Over 2,000 Southern Chester County residents donated cash to the United Way of Southern Chester County this past year, helping the organization reach its fundraising goal for the 2011-12 season – but just barely.
Executive director Carrie Freeman said that the non-profit service organization, which provides funding and support to numerous area agencies and families, received a $50,000 anonymous donation at the last minute that put them ahead of their $1.2 million goal.
“Without that, we would have been just under our goal,” she said, adding that the organization eventually took in $1.22 million.
Those funds, Freeman said, go on to provide funding for 32 different programs that serve a wide array of human needs.

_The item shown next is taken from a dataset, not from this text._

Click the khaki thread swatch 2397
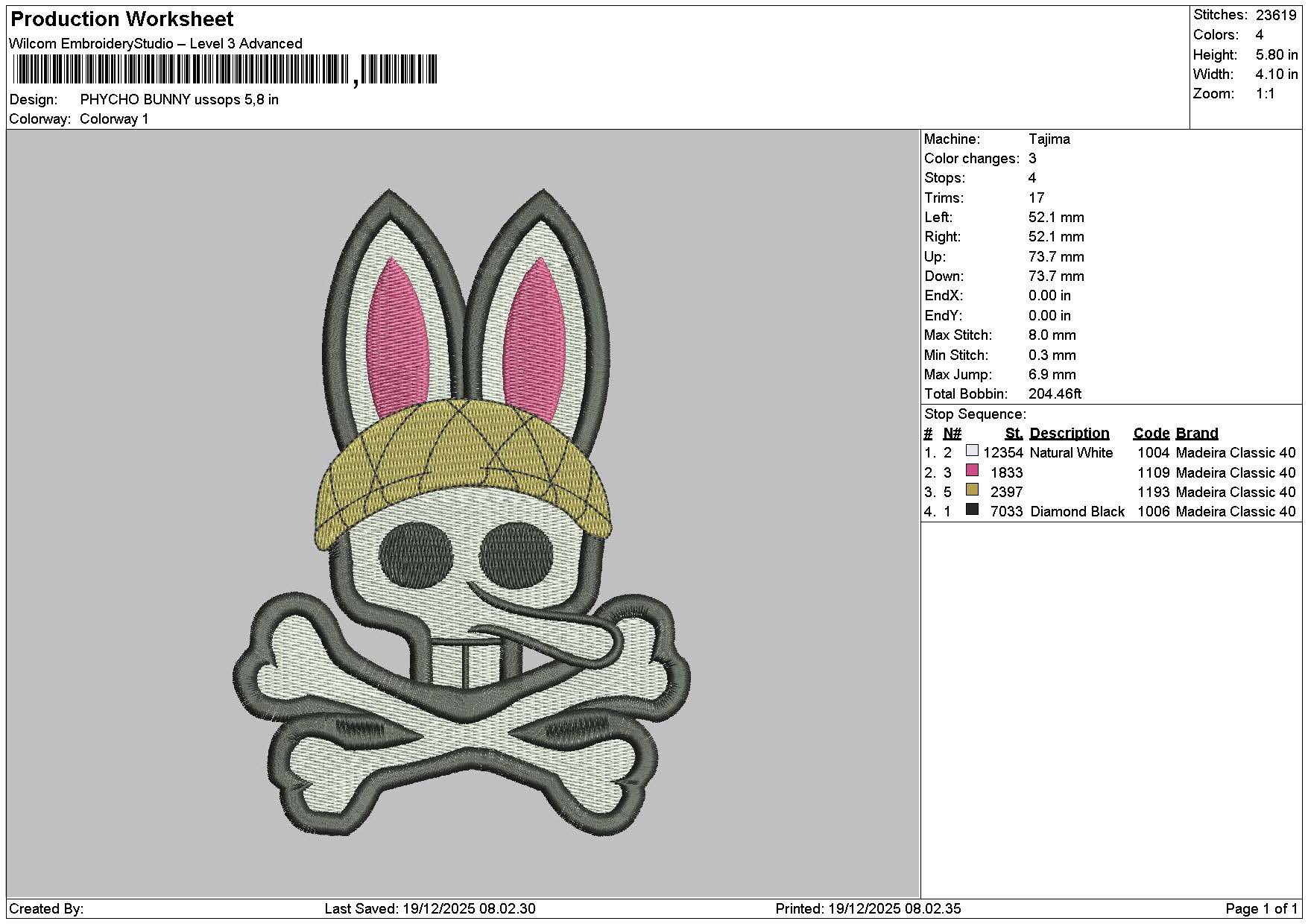 point(972,490)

“This is only possible because over 2000 southern Chester County residents made donations,” she said.
What she would like to see, she said, are donations across the board from everyone who is capable of making even a small donation of just $20.
“What’s important is that everyone gives at whatever level they are comfortable with,” she said. Each year we see the impact United Way dollars have on making our little corner of the world a better place to live and we can’t do it without broad community support.”

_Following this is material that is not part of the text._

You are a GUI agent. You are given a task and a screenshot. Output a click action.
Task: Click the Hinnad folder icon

At their annual kickoff meeting last Thursday, United Way board president Karen Myers said that many area agencies have seen either a reduction or a total loss of funding in the past year, making what the United Way’s contributions all the more important.
“It’s really up to donors like us to make up the difference, so that we can continue to strengthen and build our community,” Myers said.

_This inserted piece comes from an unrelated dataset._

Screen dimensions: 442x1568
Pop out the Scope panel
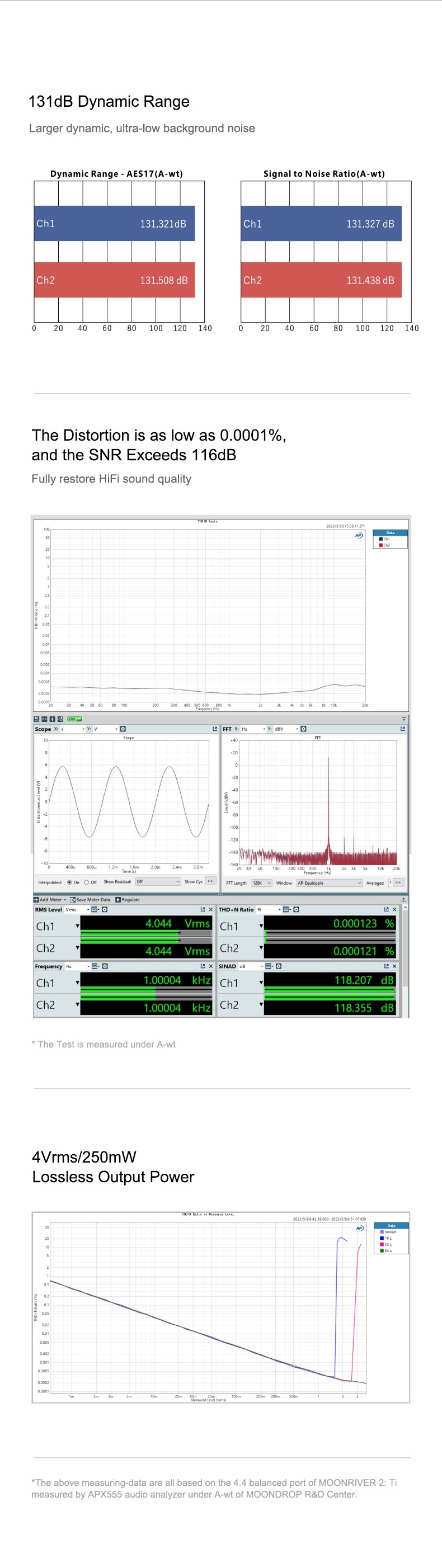point(214,729)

Myers said that the United Way addresses sustainability and independence as much as emergent or urgent needs, by offering programs that help people learn how to navigate their lives in a variety of ways.
“More and more of our neighbors have been requesting and receiving food … (and) aid to pay their electric bills,” she said. “Stability and sustainability programs are crucial to our drive to improve the social conditions in our communities.”
Teaching basic financial skills to help a family learn to live within their budgets means less trips to agencies like the United Way or the Kennett Food Cupboard for their needs, Myers added.
It isn’t all bad news either, according to Myers: there are many success stores of individuals and families who managed to make it through tough times and emerged on the other side ready to give back.
One woman, she recounted, approached United Way about adopting a family through the holiday season.
“The reason she wanted to do it, is that someone had done it for her and her children when they were struggling just a few years before,” she said. “We love to hear these success stories and love to be a part of.”
Among the area agencies receiving funds from UWSCC this year are:
Kennett Food Cupboard: $26,540
Senior adult daycare: $21,540
Adult literacy one-on-one tutoring: $44,800
An additional $82,000 is allotted for emergency aid for heat, electricity and housing, while scholarships for low income families in need of daycare topped the list at $100,620.
Freeman said the organization is shooting for the same financial goal as last year, at $1.2 million.
“It’s a modest goal for us, but it’s still a stretch,” she said.